Researchers have discovered a molecule that renders HIV vulnerable to immune system attacks and could help eliminate HIV reservoirs, or be part of a vaccine. The JP-III-48 molecule mimics a type of protein and appears to trick HIV into opening itself up to attack from antibodies that could kill the virus.
Medical News Today has reported that researchers at the Centre hospitalier de l'Université de Montréal (CHUM) Research Centre in Canada found that molecule, which they dubbed a "can opener," forces the HIV-1 virus to open and exposes it to attack. HIV-1 is the most common strain of the virus.
The researchers also discovered that people infected with the HIV-1 virus usually have naturally occurring antibodies that could kill the HIV-infected cells once they are exposed.
"We just have to give them a little push,” reported the study’s author, Dr. Andrés Finzi in a written statement. “Adding a tiny molecule that acts as a can opener [forces] the viral envelope to expose regions recognized by the antibodies, which forms a bridge with some cells of the immune system, initiating the attack."
The study, published in Proceedings of the National Academy of Science, builds on previous findings this year; that cells infected with HIV-1 were more easily eliminated when two HIV-specific proteins (Nef and Vpu) were deactivated.
Because these two proteins protect the HIV virus from attack, eliminating or deactivating them could leave the virus vulnerable and exposed.
The JP-III-48 molecule imitates the CD4 protein, a protein that makes T lymphocytes, a type of white blood cells vulnerable to HIV infection.
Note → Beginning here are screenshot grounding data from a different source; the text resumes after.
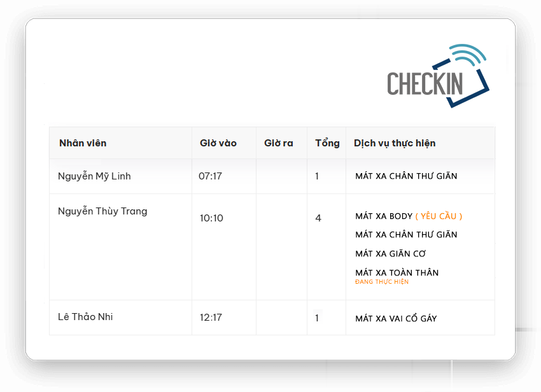The height and width of the screenshot is (392, 541).
Task: Open employee Nguyễn Mỹ Linh
Action: [94, 176]
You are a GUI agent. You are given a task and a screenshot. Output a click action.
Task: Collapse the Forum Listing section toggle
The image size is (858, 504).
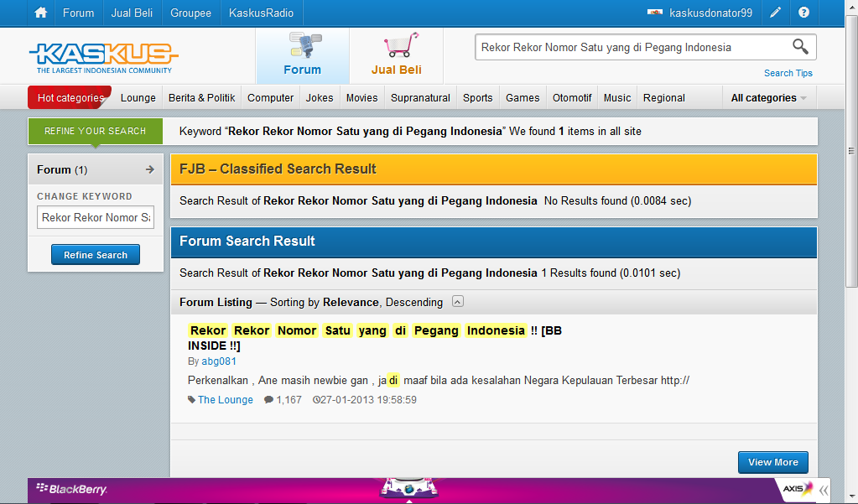click(457, 302)
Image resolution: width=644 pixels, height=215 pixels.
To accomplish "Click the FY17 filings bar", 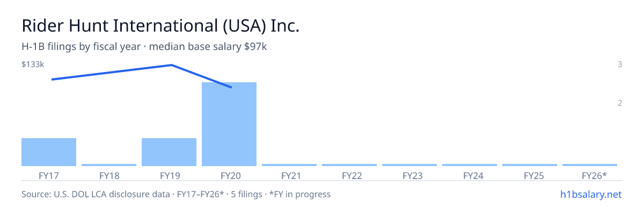I will (49, 152).
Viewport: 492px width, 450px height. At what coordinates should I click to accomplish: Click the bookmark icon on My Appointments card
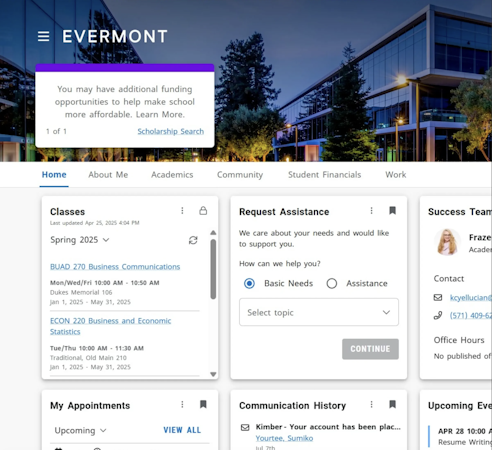tap(203, 404)
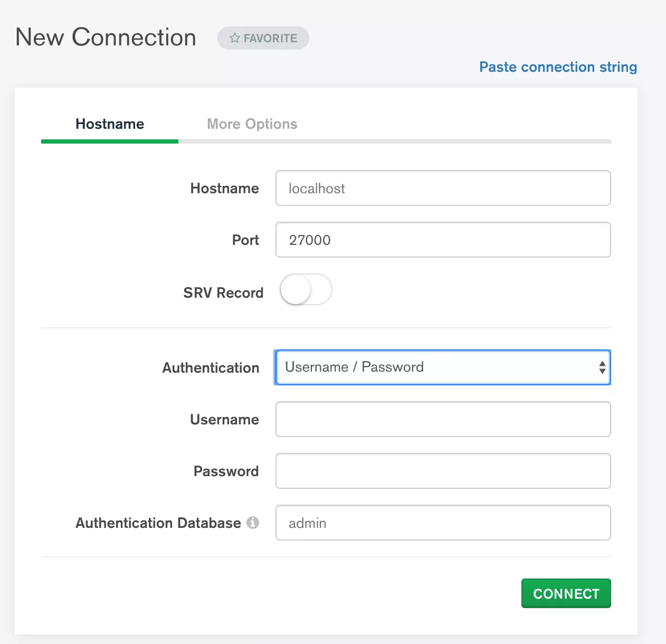Click the Username field label

pos(224,420)
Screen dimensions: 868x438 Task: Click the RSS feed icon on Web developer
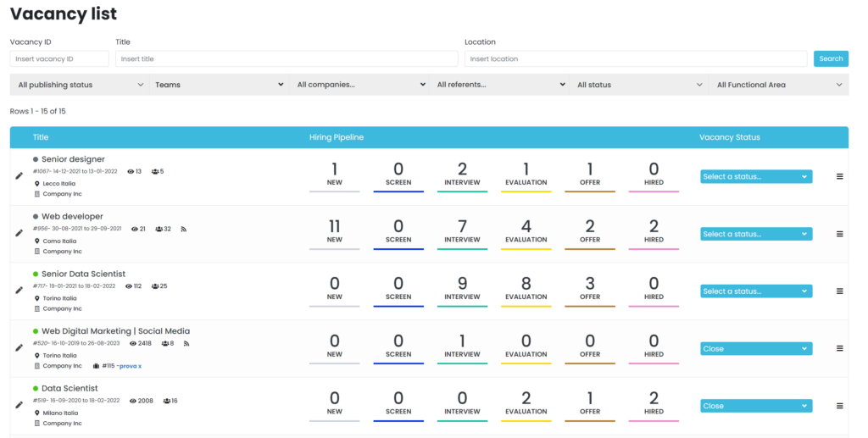[x=184, y=229]
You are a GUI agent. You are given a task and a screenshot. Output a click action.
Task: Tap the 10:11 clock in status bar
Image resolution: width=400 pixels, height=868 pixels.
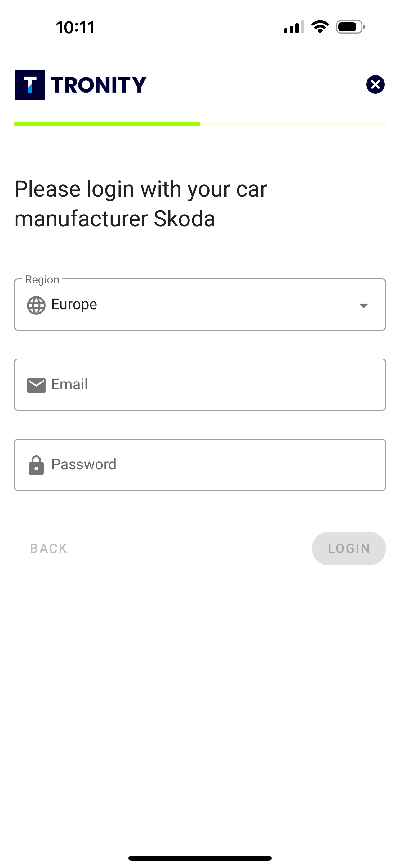(75, 27)
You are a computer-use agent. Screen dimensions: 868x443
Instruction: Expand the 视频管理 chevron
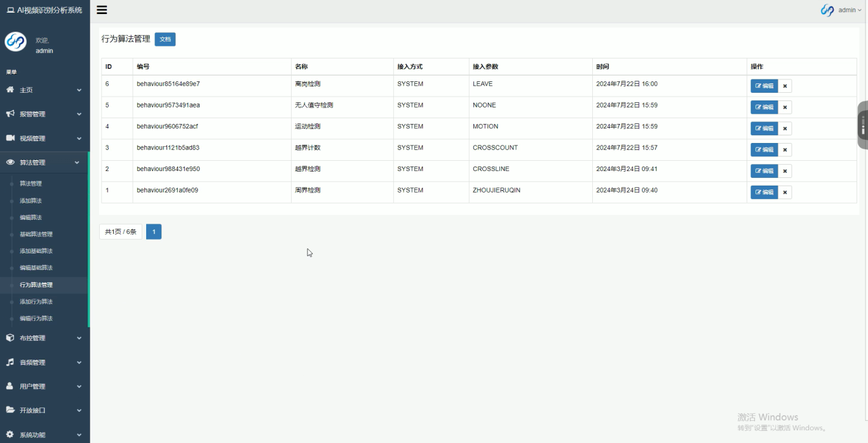[79, 139]
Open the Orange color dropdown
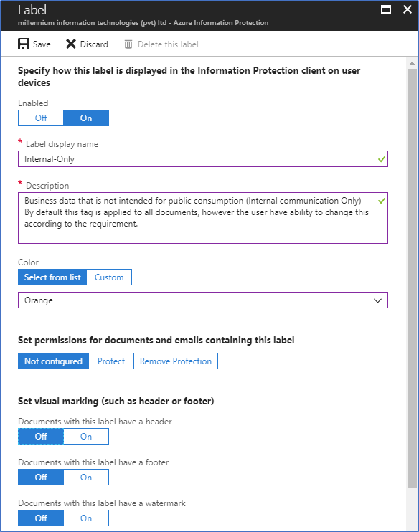The height and width of the screenshot is (532, 419). coord(203,300)
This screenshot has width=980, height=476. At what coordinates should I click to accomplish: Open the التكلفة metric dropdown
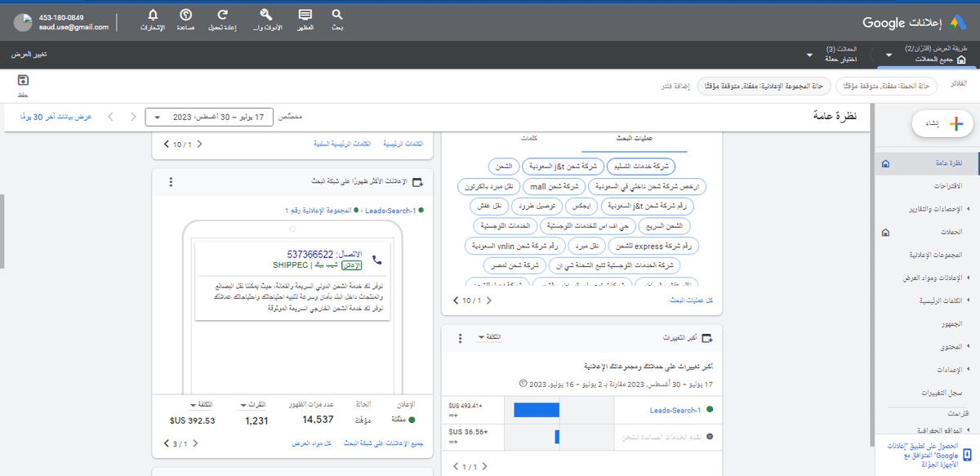point(488,337)
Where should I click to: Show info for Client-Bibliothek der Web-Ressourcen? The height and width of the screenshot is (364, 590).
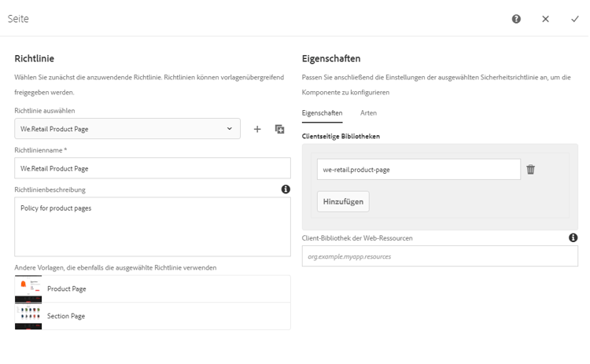[x=573, y=237]
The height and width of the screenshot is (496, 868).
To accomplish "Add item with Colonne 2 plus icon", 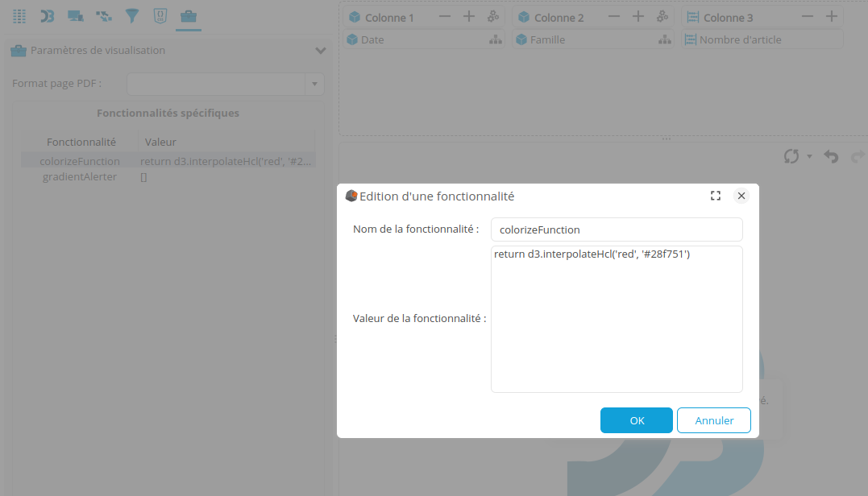I will tap(638, 17).
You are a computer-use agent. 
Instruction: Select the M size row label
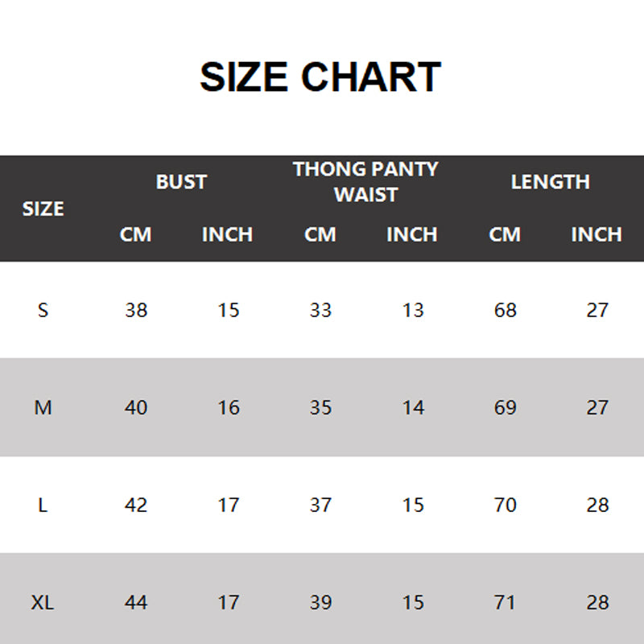tap(43, 407)
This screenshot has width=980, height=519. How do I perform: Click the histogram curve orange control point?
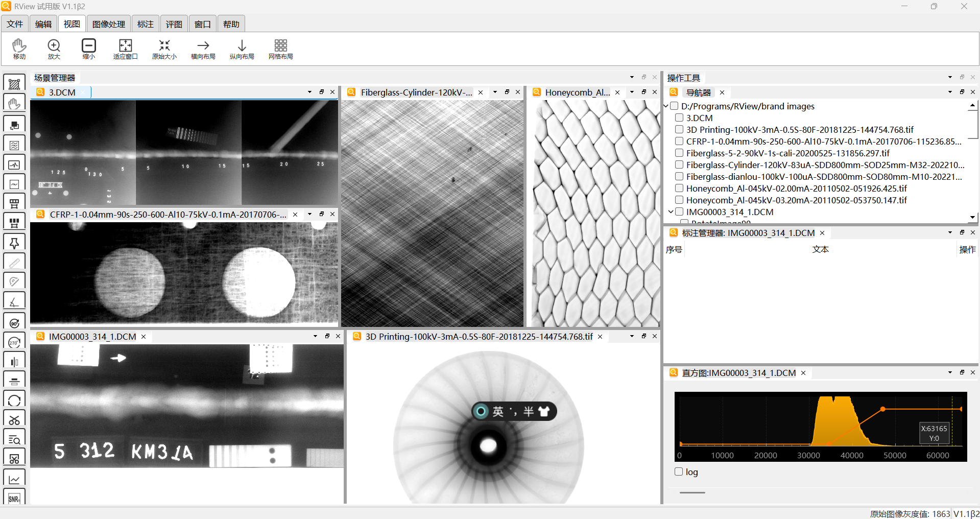pyautogui.click(x=883, y=409)
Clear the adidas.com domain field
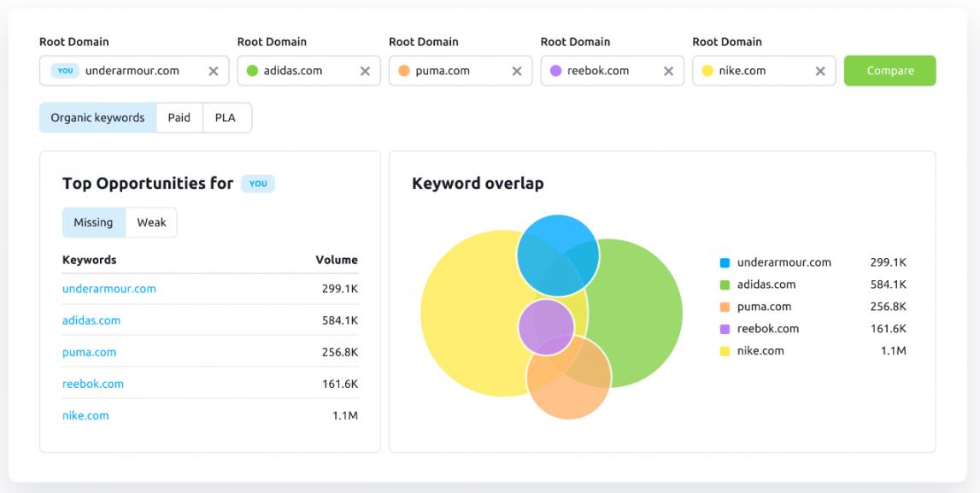This screenshot has width=980, height=493. pyautogui.click(x=365, y=72)
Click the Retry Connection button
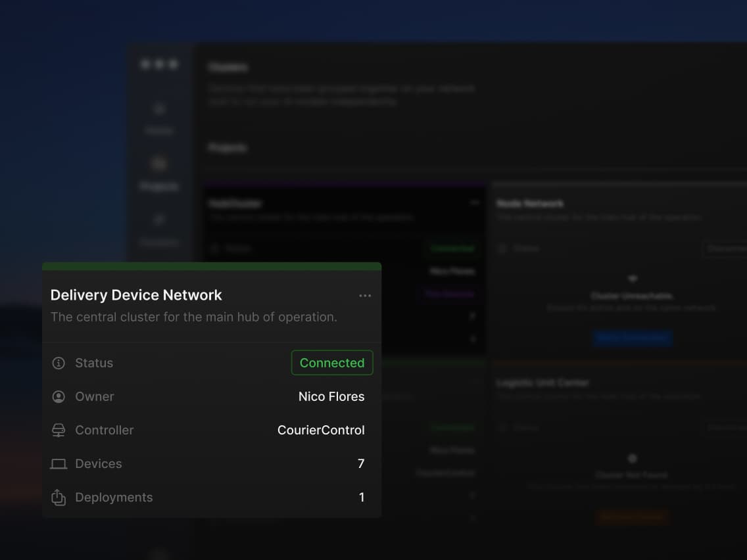 pos(632,338)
For the new study, the Canadian team added the CD4 protein-mimicking molecule to the surfaces of infected cells and found that it tricked the HIV virus into making itself vulnerable.
"The virus has to get rid of the CD4 proteins to protect itself,” explained Jonathan Richard, a postdoctoral researcher at CHUM who participated in the study.
Mistaking JP-III-48 for CD4, the HIV-1 virus opens, exposing vulnerable elements that become a target for antibodies.
“Adding the small molecule forces the viral envelope to open, like a flower,” Richard added. “The antibodies that are naturally present after the infection can then target the infected cells so they are killed by the immune system."
This ability of the molecule to trick HIV infected cells into opening up to attack could have far reaching ramifications including eliminating HIV reservoirs
"The solution is to develop a 'shock and kill' therapy,” Finzi explained. “We have to reactivate HIV reservoirs to force the virus out of its hiding place, then kill the infected cells with this molecule and the already present antibodies."
Globally, around 35 million people are infected with HIV-1 and could be helped by this discovery. In addition to eliminating reservoirs, the JP-III-48 molecule may also lead to the development of a vaccine, which would combine the molecule and HIV antibodies to target the virus with a one-two punch.
The JP-III-48 molecule was previously developed by researchers from Harvard University and the University of Pennsylvania, but this is the first study using it as a potential HIV treatment.
The next step for the Canadian team is to assess JP-III-48 capabilities in tests involving monkeys infected with the HIV-like simian virus.